Ce soir-là, au milieu de la nuit, j'ai du me relever pour aller dans la cabine de bambou dans la cour. Il faisait un froid terrible et j'ai eu la peur de ma vie en me retrouvant nez à nez avec un buffle sur mon chemin. Nous dormions presque à même le sol dans la grande pièce à l'étage, en rang d'oignons sous d'énormes édredons. Je n'ai jamais voulu tomber dans le romantisme facile en contemplant le « bonheur véritable de ces personnes qui n'ont rien ». Mais je n'aurais échangé ma place pour rien au monde ce soir là. J'aurais voulu rester plus longtemps, prendre le temps d'apprendre à communiquer avec ceux qui vivaient là pour comprendre.

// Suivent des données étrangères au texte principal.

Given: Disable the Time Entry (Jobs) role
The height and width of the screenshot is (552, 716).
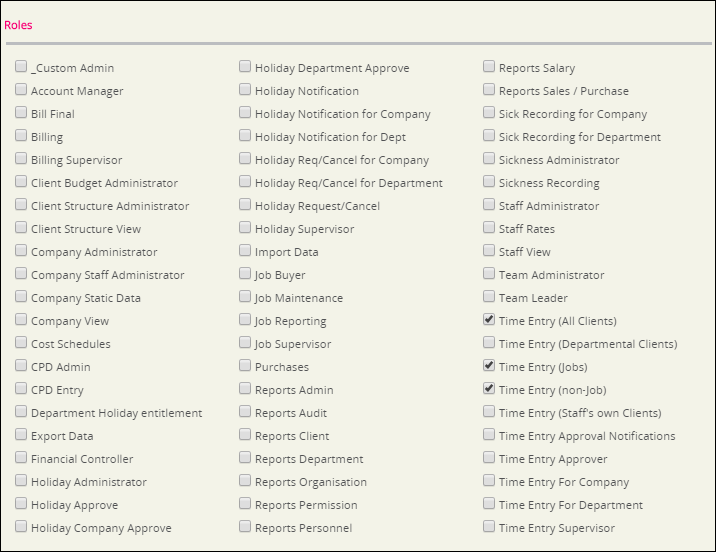Looking at the screenshot, I should pyautogui.click(x=489, y=367).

Parce que tout d'un coup, j'avais comme l'impression d'être plongée dans un univers qui se rapprochait le plus de ce que ma famille avait peut-être vécu il y a plus de soixante ans, cette petite partie de notre histoire que je n'arrive toujours pas à imaginer, qui reste dans l'ombre. J'ai beaucoup pensé à vous pendant ce séjour au Myanmar, à cet espoir d'une vie meilleure qui a du vous habiter pour vous arracher à votre pays natal, à ce désespoir animal qui fait traverser les mers sur des bateaux qui partent vers un territoire complètement inconnu. Est-ce à ça qu'elle ressemblait votre vie, là-bas ? Qu'est-ce que vous imaginiez en débarquant ici ? Et cet espoir que vous aviez, pourquoi est-ce que je ne le ressens plus, moi ? Elle est passée où, cette étincelle ?


J'ai continué à la chercher dans les pays d'Asie. Mais je crois bien l'avoir vue briller dans les yeux de Sam. A moins que ce n'ait juste été le feu de bois et la fin de la bouteille de whisky.